-- START OF Source data --

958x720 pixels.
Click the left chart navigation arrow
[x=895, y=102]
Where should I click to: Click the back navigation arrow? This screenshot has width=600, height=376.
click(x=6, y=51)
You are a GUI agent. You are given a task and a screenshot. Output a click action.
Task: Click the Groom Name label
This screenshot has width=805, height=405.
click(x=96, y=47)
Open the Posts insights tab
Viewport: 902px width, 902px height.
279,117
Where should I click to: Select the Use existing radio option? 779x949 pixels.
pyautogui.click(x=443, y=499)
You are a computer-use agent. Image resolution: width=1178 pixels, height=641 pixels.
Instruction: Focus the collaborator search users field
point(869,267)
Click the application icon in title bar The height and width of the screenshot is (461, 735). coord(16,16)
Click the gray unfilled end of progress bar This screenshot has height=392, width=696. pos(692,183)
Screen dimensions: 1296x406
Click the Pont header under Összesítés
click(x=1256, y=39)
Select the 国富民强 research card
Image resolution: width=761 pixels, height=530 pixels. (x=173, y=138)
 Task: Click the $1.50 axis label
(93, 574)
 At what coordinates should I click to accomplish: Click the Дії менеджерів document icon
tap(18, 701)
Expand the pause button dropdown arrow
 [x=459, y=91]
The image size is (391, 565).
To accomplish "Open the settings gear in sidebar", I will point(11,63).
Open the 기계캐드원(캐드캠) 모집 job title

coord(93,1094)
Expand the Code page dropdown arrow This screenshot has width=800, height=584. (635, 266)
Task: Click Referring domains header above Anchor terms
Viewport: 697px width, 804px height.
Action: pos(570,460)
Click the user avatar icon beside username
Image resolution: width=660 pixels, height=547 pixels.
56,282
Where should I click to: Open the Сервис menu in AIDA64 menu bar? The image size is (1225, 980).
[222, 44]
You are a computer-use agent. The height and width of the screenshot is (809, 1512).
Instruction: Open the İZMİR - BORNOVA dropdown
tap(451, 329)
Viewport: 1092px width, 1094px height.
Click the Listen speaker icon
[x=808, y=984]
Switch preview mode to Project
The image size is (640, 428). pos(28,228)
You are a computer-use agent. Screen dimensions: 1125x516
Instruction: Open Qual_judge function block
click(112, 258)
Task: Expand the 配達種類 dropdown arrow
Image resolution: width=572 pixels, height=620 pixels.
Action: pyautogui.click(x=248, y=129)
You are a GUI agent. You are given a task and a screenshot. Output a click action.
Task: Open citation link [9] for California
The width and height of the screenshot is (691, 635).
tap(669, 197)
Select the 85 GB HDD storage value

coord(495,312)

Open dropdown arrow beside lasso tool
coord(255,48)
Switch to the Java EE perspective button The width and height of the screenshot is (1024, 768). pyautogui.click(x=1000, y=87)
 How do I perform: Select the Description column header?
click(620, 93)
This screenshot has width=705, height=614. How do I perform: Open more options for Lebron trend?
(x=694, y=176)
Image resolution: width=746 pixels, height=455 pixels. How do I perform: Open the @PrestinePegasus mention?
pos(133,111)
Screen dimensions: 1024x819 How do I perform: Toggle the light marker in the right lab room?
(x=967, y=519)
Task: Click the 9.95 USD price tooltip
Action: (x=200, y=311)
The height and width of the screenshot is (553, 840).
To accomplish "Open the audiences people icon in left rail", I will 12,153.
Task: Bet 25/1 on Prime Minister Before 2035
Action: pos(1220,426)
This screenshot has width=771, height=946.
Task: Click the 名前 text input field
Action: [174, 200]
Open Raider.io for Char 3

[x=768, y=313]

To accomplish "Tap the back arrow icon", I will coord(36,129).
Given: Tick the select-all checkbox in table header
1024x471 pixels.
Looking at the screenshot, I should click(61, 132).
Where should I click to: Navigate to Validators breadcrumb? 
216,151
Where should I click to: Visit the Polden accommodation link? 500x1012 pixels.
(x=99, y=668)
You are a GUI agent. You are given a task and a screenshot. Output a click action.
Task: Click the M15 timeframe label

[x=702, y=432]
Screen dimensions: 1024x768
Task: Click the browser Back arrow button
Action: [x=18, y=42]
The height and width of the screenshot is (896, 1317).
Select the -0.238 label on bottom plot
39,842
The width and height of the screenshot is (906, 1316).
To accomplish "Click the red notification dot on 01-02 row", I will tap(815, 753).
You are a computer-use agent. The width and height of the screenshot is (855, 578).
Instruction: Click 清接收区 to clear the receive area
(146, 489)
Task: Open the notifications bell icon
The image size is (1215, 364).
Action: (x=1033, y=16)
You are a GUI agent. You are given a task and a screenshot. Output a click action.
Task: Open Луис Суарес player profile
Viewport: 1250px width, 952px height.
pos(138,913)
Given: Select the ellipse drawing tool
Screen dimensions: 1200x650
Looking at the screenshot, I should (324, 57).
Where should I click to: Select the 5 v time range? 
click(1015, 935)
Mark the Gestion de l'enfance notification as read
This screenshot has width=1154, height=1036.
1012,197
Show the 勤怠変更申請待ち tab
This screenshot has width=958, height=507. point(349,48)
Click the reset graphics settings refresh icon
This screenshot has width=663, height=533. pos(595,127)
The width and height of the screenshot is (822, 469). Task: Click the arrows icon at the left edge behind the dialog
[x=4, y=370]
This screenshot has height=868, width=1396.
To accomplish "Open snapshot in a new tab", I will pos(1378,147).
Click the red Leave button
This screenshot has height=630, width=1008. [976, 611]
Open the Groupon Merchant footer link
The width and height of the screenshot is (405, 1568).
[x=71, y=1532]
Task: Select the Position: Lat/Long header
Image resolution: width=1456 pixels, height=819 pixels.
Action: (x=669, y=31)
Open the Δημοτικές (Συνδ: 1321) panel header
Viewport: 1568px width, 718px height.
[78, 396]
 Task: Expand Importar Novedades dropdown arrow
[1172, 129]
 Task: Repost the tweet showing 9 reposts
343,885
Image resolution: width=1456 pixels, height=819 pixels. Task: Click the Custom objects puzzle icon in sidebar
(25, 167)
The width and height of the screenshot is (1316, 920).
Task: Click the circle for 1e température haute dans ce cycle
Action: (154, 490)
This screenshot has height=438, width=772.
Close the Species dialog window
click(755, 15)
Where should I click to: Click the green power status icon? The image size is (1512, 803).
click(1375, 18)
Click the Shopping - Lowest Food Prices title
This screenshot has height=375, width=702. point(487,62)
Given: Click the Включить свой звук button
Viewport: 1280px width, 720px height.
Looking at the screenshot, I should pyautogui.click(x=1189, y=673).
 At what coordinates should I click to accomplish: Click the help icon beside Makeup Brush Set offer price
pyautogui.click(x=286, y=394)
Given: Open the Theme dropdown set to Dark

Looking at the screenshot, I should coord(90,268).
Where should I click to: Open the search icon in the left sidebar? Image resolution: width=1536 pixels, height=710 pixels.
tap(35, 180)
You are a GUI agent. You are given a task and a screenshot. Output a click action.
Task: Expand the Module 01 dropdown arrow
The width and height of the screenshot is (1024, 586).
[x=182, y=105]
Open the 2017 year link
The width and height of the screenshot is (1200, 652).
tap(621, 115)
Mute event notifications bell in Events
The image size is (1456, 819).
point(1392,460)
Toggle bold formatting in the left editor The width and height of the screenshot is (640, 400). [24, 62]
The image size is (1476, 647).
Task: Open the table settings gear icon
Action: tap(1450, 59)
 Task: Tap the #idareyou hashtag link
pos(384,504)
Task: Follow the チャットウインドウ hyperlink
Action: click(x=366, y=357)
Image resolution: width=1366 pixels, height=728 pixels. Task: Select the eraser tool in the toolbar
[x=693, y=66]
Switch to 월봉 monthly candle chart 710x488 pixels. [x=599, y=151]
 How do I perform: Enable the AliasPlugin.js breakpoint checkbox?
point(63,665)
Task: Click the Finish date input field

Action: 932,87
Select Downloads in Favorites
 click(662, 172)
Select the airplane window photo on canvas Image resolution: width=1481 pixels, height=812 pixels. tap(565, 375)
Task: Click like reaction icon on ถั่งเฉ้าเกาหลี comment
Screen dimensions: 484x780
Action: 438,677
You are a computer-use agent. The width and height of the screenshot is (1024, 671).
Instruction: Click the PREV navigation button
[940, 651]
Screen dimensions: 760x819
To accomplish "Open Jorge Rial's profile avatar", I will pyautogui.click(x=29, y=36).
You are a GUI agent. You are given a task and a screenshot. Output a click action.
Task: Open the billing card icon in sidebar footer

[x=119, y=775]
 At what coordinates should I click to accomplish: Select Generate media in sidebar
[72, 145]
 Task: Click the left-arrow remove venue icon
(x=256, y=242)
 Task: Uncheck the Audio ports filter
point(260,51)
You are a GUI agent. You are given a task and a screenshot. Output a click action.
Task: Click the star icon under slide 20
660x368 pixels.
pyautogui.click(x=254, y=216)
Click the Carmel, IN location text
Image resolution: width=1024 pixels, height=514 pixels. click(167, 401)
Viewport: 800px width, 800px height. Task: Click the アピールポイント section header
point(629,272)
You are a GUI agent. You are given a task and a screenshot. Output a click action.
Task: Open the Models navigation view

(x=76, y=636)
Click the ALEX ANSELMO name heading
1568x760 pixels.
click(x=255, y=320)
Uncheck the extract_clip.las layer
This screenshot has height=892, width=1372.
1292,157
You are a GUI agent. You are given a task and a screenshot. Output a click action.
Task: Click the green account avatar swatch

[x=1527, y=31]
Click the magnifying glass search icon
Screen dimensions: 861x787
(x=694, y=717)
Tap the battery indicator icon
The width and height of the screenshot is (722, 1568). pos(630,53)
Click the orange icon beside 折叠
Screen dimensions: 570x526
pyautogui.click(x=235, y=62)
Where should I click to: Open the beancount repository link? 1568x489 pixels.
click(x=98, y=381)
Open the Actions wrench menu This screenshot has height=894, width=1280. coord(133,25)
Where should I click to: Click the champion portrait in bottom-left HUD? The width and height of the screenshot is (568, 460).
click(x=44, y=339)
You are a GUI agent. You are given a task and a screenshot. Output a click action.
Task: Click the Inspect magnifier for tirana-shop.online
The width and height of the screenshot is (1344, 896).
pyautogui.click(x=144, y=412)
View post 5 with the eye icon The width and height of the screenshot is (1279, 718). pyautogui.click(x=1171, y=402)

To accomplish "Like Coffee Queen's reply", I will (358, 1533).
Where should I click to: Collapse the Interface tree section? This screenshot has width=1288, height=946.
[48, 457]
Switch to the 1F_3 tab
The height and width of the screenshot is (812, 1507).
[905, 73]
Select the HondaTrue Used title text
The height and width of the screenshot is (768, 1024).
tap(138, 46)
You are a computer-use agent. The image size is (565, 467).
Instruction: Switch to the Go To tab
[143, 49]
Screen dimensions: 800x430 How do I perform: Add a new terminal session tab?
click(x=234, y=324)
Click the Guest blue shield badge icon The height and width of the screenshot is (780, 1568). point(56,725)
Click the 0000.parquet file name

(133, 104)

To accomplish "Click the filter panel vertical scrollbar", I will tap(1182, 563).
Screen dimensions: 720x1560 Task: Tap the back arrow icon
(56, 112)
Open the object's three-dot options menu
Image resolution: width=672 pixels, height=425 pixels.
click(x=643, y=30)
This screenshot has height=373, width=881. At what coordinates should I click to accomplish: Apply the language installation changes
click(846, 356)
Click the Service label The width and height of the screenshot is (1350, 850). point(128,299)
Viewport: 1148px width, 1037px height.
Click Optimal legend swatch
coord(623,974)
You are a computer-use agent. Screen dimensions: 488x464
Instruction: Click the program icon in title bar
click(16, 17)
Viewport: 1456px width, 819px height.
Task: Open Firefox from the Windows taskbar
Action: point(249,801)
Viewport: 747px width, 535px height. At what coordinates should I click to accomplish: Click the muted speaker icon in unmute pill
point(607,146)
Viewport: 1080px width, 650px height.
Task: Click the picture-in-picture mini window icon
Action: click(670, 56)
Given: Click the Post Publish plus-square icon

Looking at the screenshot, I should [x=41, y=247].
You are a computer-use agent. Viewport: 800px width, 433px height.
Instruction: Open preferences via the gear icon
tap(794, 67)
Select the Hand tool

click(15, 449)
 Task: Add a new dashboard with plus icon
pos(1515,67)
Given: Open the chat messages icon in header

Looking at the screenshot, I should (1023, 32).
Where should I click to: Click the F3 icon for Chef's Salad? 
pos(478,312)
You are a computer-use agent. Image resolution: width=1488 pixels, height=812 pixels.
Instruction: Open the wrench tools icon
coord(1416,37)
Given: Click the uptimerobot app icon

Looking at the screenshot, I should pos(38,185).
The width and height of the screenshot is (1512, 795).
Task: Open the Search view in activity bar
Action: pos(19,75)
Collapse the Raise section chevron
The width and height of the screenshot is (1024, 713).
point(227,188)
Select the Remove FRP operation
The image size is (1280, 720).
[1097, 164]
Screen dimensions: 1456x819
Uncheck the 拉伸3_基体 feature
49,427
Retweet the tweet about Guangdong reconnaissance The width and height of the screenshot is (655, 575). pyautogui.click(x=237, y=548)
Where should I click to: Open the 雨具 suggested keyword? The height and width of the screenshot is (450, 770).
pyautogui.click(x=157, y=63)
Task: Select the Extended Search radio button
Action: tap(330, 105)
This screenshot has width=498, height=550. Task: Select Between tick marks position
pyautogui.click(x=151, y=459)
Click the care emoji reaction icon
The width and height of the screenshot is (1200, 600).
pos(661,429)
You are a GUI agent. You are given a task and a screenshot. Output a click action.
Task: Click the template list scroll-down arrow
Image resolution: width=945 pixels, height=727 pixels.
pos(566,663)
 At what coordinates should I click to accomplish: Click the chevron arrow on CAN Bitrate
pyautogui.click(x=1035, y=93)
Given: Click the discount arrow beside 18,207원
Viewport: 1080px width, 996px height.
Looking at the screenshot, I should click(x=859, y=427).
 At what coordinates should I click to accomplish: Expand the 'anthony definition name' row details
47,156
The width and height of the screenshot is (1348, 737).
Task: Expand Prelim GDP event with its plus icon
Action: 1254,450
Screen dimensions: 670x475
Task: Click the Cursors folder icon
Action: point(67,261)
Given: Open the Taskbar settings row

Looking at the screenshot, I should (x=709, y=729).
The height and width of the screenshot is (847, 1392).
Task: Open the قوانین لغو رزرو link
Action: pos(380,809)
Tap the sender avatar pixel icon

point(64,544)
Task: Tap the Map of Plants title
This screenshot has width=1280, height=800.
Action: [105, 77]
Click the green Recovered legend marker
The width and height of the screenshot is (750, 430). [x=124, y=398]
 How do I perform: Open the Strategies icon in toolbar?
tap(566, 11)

-- END OF Source data --

§ **Your goal**:
Return each line from the items above that includes the word "event".

§ **Solution to this exercise**:
Mute event notifications bell in Events
Task: Expand Prelim GDP event with its plus icon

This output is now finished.